То ли доклад Островской дошел, то ли Сталин что-то понял, но они подозрительно быстро стали отыгрывать назад. А вернее всего там, наверху, стало ясно, что для себя Ахматова действительно ничего не хочет. «На мне ничто не задерживается». И тогда они сделали главную подлость, потому что уже поняли: лично ее никак не сломить, она уже и смерть вблизи повидала, и в нищете живет не первый год («непритязательно», как написали в справке МГБ для Жданова).
Отступившись от нее самой, они взяли ее сына – 6 ноября 1949 года. (14 июля следующего года Абакумов запросил у Сталина разрешения на арест Ахматовой, но Сталин не дал. То ли боялся трогать, то ли не хотел делать из нее мученицу; в общем, так и так боялся.)
За что и почему все это – тут комментаторы расходятся. Думаю, ее случай надо сразу отделить от случая Зощенко, которого Сталин давно и прочно ненавидел; это, конечно, тема отдельного расследования. Зощенко к августу сорок шестого – человек давно сломленный, и сломала его не только травля повести «Перед восходом солнца», которую не дали даже допечатать в «Октябре», но и собственная душевная болезнь. Конечно, «Перед восходом солнца» – великая вещь, но это уже не прежний Зощенко; безусловно, «научная повесть» – в особенности вкрапленные в нее гениальные микроновеллы – ставит целью именно борьбу с фашизмом, освобождение души, но много здесь и самоотрицания, борьбы с собственными неврозами – и собственным писательством.

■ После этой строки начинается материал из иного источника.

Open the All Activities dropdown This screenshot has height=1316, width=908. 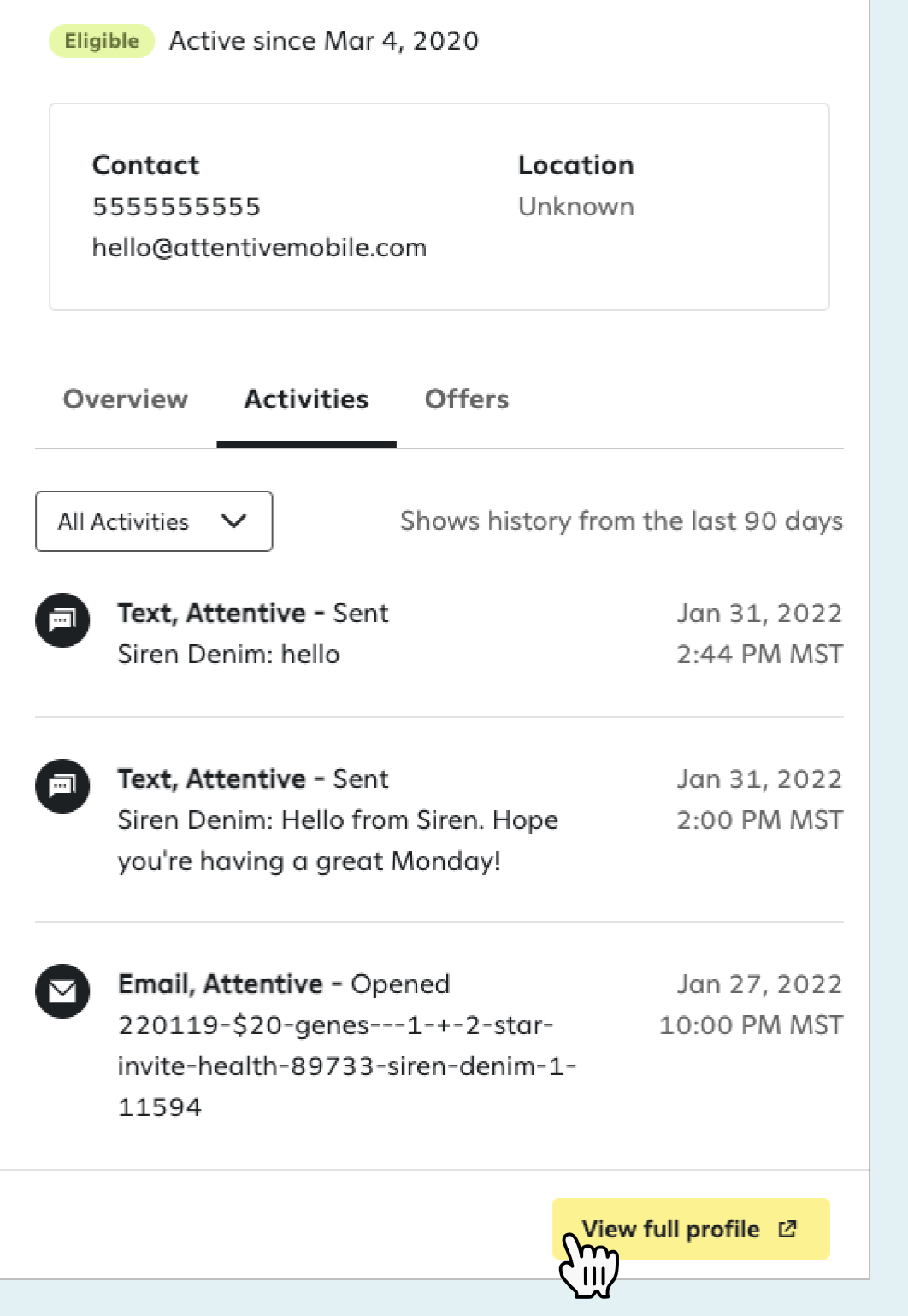[154, 521]
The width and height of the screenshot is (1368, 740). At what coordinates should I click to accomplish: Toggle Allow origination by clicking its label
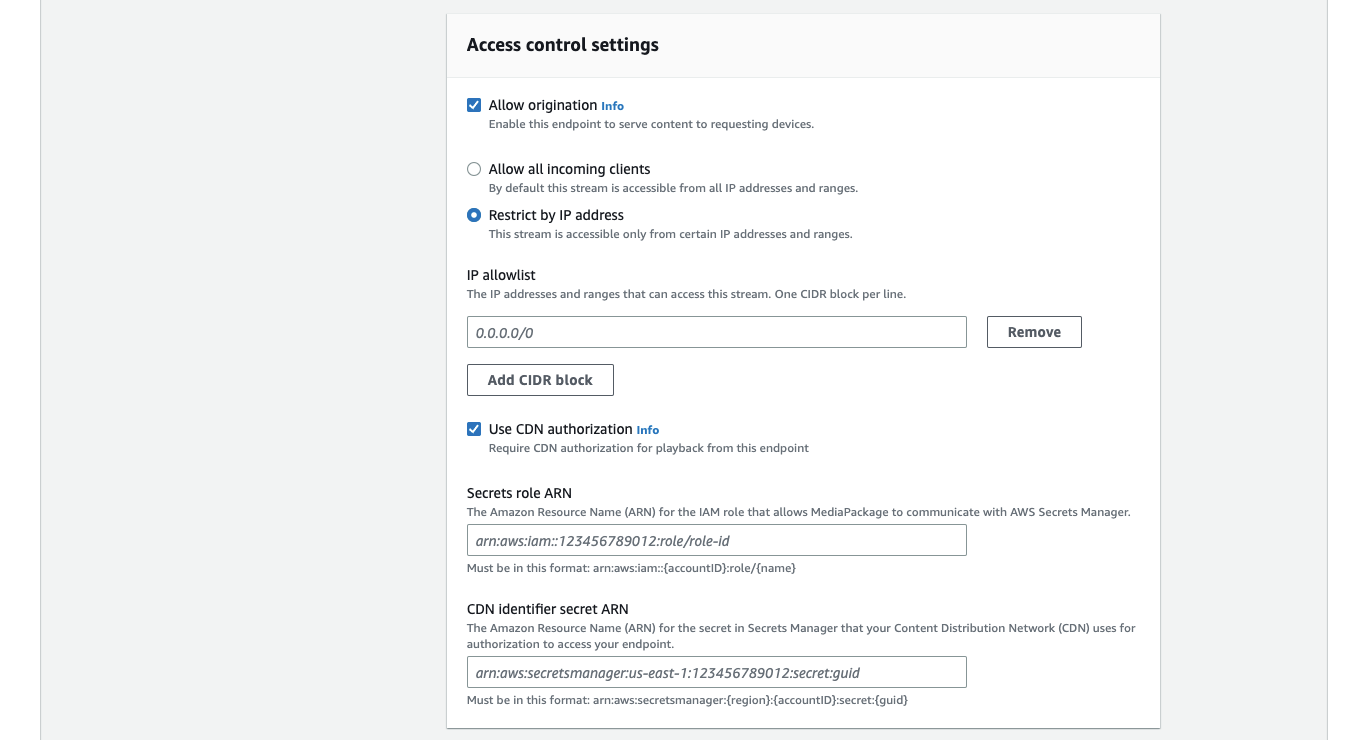[x=545, y=105]
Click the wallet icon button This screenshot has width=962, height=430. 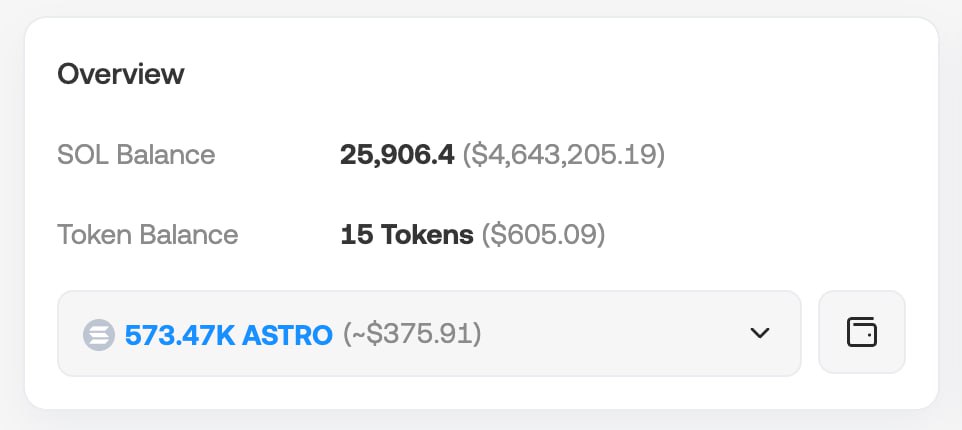861,333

Сталин дал указание ругать эту вещь и травить автора не потому, что понял ее главную интенцию, а потому, что Зощенко во время во йны позволил себе копаться в собственном прошлом. Он для Сталина был пошляк и дезертир, и нападение на него было сведением старых счетов; если в первой редакции постановления главный удар пришелся по Зощенко, то в окончательном тексте и в докладе Жданова – сочинявшемся под верховную диктовку – больше всего доставалось именно Ахматовой, и все под странным предлогом: пессимизм, декаданс, архаика… То есть роковое какое-то несовпадение между ничтожностью прегрешения и силой удара.
Конечно, находятся люди – в том числе сейчас, – которые уверены: главная цель постановления – показать, что послевоенные иллюзии тщетны. Как говорил Хрущев в 1963 году, «никакой оттепели не будет, будут заморозки!». А то, понимаете, мечтают, что теперь-то уж, после такой войны, никого не будут загонять в стойло! Наивность. Всем показать, что победа – это Его победа. И не зря он предложил тост за терпенье русского народа, и не зря Слуцкий припечатал: «Страстотерпцы выпили за страсть, крякнули и закусили всласть». Но ради этой простой констатации – не будет вам никакой оттепели! – затевать погром столь масштабный и вот именно что тупой, по ее точному слову, никто не стал бы.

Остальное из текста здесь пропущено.